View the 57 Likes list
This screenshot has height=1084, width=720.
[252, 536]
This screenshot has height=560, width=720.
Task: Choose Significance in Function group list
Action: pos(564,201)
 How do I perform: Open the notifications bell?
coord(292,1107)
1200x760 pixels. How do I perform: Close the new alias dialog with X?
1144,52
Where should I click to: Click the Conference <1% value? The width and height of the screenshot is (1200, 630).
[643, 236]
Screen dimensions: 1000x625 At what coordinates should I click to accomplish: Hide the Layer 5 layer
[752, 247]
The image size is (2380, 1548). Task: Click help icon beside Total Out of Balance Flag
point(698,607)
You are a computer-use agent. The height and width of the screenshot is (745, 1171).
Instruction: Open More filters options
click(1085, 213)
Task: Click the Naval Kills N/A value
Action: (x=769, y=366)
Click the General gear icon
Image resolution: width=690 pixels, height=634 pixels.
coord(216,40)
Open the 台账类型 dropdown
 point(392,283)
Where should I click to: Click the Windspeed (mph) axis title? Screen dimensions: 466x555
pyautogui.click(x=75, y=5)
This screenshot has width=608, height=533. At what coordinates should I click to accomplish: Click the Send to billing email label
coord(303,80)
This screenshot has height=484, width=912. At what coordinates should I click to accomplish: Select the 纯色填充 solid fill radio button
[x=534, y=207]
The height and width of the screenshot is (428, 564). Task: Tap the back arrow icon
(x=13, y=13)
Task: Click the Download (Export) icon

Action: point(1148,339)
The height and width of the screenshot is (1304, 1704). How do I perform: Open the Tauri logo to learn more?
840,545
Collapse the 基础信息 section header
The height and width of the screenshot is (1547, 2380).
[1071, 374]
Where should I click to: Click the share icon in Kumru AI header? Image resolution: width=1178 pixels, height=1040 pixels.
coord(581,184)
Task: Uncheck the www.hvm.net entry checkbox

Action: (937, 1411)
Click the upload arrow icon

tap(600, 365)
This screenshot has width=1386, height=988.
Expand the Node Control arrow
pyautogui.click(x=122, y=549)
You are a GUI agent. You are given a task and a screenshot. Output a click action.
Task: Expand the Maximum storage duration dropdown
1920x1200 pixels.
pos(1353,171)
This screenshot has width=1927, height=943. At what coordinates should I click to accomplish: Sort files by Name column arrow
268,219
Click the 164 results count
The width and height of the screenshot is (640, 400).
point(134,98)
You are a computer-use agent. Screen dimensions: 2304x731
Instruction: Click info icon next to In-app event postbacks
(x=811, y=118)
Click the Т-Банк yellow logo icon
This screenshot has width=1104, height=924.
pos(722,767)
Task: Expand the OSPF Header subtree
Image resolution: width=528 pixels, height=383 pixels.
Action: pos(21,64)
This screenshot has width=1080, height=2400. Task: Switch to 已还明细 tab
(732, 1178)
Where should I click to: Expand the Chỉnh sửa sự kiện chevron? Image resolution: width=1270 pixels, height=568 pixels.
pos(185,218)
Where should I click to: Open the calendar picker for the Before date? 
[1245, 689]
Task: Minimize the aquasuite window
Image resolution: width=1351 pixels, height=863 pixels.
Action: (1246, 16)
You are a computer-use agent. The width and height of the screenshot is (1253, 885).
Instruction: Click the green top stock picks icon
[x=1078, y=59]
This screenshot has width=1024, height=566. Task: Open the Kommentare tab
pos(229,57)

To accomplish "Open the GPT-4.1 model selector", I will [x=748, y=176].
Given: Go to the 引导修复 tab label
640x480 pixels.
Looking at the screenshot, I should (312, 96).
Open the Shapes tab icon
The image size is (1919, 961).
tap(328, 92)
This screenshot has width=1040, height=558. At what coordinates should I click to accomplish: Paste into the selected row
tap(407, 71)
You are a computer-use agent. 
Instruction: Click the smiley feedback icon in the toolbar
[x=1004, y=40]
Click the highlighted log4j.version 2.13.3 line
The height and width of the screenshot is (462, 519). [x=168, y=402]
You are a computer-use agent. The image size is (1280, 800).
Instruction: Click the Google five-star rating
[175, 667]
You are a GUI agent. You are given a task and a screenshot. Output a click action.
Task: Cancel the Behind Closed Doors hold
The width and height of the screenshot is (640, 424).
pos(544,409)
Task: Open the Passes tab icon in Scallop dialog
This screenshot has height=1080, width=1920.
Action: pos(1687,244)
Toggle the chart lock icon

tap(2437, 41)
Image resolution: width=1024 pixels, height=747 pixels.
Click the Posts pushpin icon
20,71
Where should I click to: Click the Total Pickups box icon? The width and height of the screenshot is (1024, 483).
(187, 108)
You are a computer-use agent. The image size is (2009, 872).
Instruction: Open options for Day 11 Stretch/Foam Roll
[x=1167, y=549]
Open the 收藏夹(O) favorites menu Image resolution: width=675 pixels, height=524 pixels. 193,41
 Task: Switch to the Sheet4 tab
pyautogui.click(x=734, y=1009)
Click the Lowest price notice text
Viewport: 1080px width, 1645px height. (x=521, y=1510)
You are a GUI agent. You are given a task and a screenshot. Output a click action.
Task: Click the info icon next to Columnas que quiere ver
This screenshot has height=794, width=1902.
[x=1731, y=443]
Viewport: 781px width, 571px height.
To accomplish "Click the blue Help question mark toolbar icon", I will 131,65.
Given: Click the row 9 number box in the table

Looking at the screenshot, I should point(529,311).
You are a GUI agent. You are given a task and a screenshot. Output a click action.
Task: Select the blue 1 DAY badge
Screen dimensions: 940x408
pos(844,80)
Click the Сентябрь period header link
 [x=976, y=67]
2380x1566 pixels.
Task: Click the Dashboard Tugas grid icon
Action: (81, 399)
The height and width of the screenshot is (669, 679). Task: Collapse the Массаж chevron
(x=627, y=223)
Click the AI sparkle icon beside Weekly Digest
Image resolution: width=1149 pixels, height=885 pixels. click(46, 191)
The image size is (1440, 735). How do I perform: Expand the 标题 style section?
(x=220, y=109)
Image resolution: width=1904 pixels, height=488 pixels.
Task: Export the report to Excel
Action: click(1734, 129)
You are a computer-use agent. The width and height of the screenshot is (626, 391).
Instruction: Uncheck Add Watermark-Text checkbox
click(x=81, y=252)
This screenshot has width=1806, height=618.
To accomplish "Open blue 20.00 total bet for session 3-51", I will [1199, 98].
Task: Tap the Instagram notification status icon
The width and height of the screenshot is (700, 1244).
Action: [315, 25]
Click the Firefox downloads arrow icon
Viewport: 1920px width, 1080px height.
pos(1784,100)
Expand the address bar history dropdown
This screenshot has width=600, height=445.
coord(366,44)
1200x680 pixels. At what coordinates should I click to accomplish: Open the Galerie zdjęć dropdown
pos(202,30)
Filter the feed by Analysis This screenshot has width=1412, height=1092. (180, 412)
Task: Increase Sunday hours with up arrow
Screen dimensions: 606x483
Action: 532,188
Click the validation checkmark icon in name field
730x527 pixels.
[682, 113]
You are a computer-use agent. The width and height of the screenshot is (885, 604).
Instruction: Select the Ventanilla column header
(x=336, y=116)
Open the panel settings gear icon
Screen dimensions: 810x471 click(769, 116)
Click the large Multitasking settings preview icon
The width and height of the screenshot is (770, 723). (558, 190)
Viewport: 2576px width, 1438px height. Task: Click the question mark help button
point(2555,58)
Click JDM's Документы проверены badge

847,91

• • •

● Exercise brief:
Reproduce all of the entries above word for word, changing nothing.

● Task answer:
View the 57 Likes list
This screenshot has height=1084, width=720.
[252, 536]
This screenshot has height=560, width=720.
Task: Choose Significance in Function group list
Action: pos(564,201)
 How do I perform: Open the notifications bell?
coord(292,1107)
1200x760 pixels. How do I perform: Close the new alias dialog with X?
1144,52
Where should I click to: Click the Conference <1% value? The width and height of the screenshot is (1200, 630).
[643, 236]
Screen dimensions: 1000x625 At what coordinates should I click to accomplish: Hide the Layer 5 layer
[752, 247]
The image size is (2380, 1548). Task: Click help icon beside Total Out of Balance Flag
point(698,607)
You are a computer-use agent. The height and width of the screenshot is (745, 1171).
Instruction: Open More filters options
click(1085, 213)
Task: Click the Naval Kills N/A value
Action: (x=769, y=366)
Click the General gear icon
Image resolution: width=690 pixels, height=634 pixels.
coord(216,40)
Open the 台账类型 dropdown
 point(392,283)
Where should I click to: Click the Windspeed (mph) axis title? Screen dimensions: 466x555
pyautogui.click(x=75, y=5)
This screenshot has width=608, height=533. At what coordinates should I click to accomplish: Click the Send to billing email label
coord(303,80)
This screenshot has height=484, width=912. At what coordinates should I click to accomplish: Select the 纯色填充 solid fill radio button
[x=534, y=207]
The height and width of the screenshot is (428, 564). Task: Tap the back arrow icon
(x=13, y=13)
Task: Click the Download (Export) icon

Action: point(1148,339)
The height and width of the screenshot is (1304, 1704). How do I perform: Open the Tauri logo to learn more?
840,545
Collapse the 基础信息 section header
The height and width of the screenshot is (1547, 2380).
[1071, 374]
Where should I click to: Click the share icon in Kumru AI header? Image resolution: width=1178 pixels, height=1040 pixels.
coord(581,184)
Task: Uncheck the www.hvm.net entry checkbox

Action: (937, 1411)
Click the upload arrow icon

tap(600, 365)
This screenshot has width=1386, height=988.
Expand the Node Control arrow
pyautogui.click(x=122, y=549)
You are a GUI agent. You are given a task and a screenshot. Output a click action.
Task: Expand the Maximum storage duration dropdown
1920x1200 pixels.
pos(1353,171)
This screenshot has width=1927, height=943. At what coordinates should I click to accomplish: Sort files by Name column arrow
268,219
Click the 164 results count
The width and height of the screenshot is (640, 400).
point(134,98)
You are a computer-use agent. Screen dimensions: 2304x731
Instruction: Click info icon next to In-app event postbacks
(x=811, y=118)
Click the Т-Банк yellow logo icon
This screenshot has width=1104, height=924.
pos(722,767)
Task: Expand the OSPF Header subtree
Image resolution: width=528 pixels, height=383 pixels.
Action: pos(21,64)
This screenshot has width=1080, height=2400. Task: Switch to 已还明细 tab
(732, 1178)
Where should I click to: Expand the Chỉnh sửa sự kiện chevron? Image resolution: width=1270 pixels, height=568 pixels.
pos(185,218)
Where should I click to: Open the calendar picker for the Before date? 
[1245, 689]
Task: Minimize the aquasuite window
Image resolution: width=1351 pixels, height=863 pixels.
Action: (1246, 16)
You are a computer-use agent. The width and height of the screenshot is (1253, 885).
Instruction: Click the green top stock picks icon
[x=1078, y=59]
This screenshot has width=1024, height=566. Task: Open the Kommentare tab
pos(229,57)

To accomplish "Open the GPT-4.1 model selector", I will [x=748, y=176].
Given: Go to the 引导修复 tab label
640x480 pixels.
Looking at the screenshot, I should (312, 96).
Open the Shapes tab icon
The image size is (1919, 961).
tap(328, 92)
This screenshot has width=1040, height=558. At what coordinates should I click to accomplish: Paste into the selected row
tap(407, 71)
You are a computer-use agent. 
Instruction: Click the smiley feedback icon in the toolbar
[x=1004, y=40]
Click the highlighted log4j.version 2.13.3 line
The height and width of the screenshot is (462, 519). [x=168, y=402]
You are a computer-use agent. The image size is (1280, 800).
Instruction: Click the Google five-star rating
[175, 667]
You are a GUI agent. You are given a task and a screenshot. Output a click action.
Task: Cancel the Behind Closed Doors hold
The width and height of the screenshot is (640, 424).
pos(544,409)
Task: Open the Passes tab icon in Scallop dialog
This screenshot has height=1080, width=1920.
Action: pos(1687,244)
Toggle the chart lock icon

tap(2437, 41)
Image resolution: width=1024 pixels, height=747 pixels.
Click the Posts pushpin icon
20,71
Where should I click to: Click the Total Pickups box icon? The width and height of the screenshot is (1024, 483).
(187, 108)
You are a computer-use agent. The image size is (2009, 872).
Instruction: Open options for Day 11 Stretch/Foam Roll
[x=1167, y=549]
Open the 收藏夹(O) favorites menu Image resolution: width=675 pixels, height=524 pixels. 193,41
 Task: Switch to the Sheet4 tab
pyautogui.click(x=734, y=1009)
Click the Lowest price notice text
Viewport: 1080px width, 1645px height. (x=521, y=1510)
You are a GUI agent. You are given a task and a screenshot. Output a click action.
Task: Click the info icon next to Columnas que quiere ver
This screenshot has height=794, width=1902.
[x=1731, y=443]
Viewport: 781px width, 571px height.
To accomplish "Click the blue Help question mark toolbar icon", I will 131,65.
Given: Click the row 9 number box in the table

Looking at the screenshot, I should point(529,311).
You are a GUI agent. You are given a task and a screenshot. Output a click action.
Task: Select the blue 1 DAY badge
Screen dimensions: 940x408
pos(844,80)
Click the Сентябрь period header link
 [x=976, y=67]
2380x1566 pixels.
Task: Click the Dashboard Tugas grid icon
Action: (81, 399)
The height and width of the screenshot is (669, 679). Task: Collapse the Массаж chevron
(x=627, y=223)
Click the AI sparkle icon beside Weekly Digest
Image resolution: width=1149 pixels, height=885 pixels. click(46, 191)
The image size is (1440, 735). How do I perform: Expand the 标题 style section?
(x=220, y=109)
Image resolution: width=1904 pixels, height=488 pixels.
Task: Export the report to Excel
Action: click(1734, 129)
You are a computer-use agent. The width and height of the screenshot is (626, 391).
Instruction: Uncheck Add Watermark-Text checkbox
click(x=81, y=252)
This screenshot has width=1806, height=618.
To accomplish "Open blue 20.00 total bet for session 3-51", I will [1199, 98].
Task: Tap the Instagram notification status icon
The width and height of the screenshot is (700, 1244).
Action: [315, 25]
Click the Firefox downloads arrow icon
Viewport: 1920px width, 1080px height.
pos(1784,100)
Expand the address bar history dropdown
This screenshot has width=600, height=445.
coord(366,44)
1200x680 pixels. At what coordinates should I click to accomplish: Open the Galerie zdjęć dropdown
pos(202,30)
Filter the feed by Analysis This screenshot has width=1412, height=1092. (180, 412)
Task: Increase Sunday hours with up arrow
Screen dimensions: 606x483
Action: 532,188
Click the validation checkmark icon in name field
730x527 pixels.
[682, 113]
You are a computer-use agent. The width and height of the screenshot is (885, 604).
Instruction: Select the Ventanilla column header
(x=336, y=116)
Open the panel settings gear icon
Screen dimensions: 810x471 click(769, 116)
Click the large Multitasking settings preview icon
The width and height of the screenshot is (770, 723). (558, 190)
Viewport: 2576px width, 1438px height. Task: Click the question mark help button
point(2555,58)
Click JDM's Документы проверены badge

847,91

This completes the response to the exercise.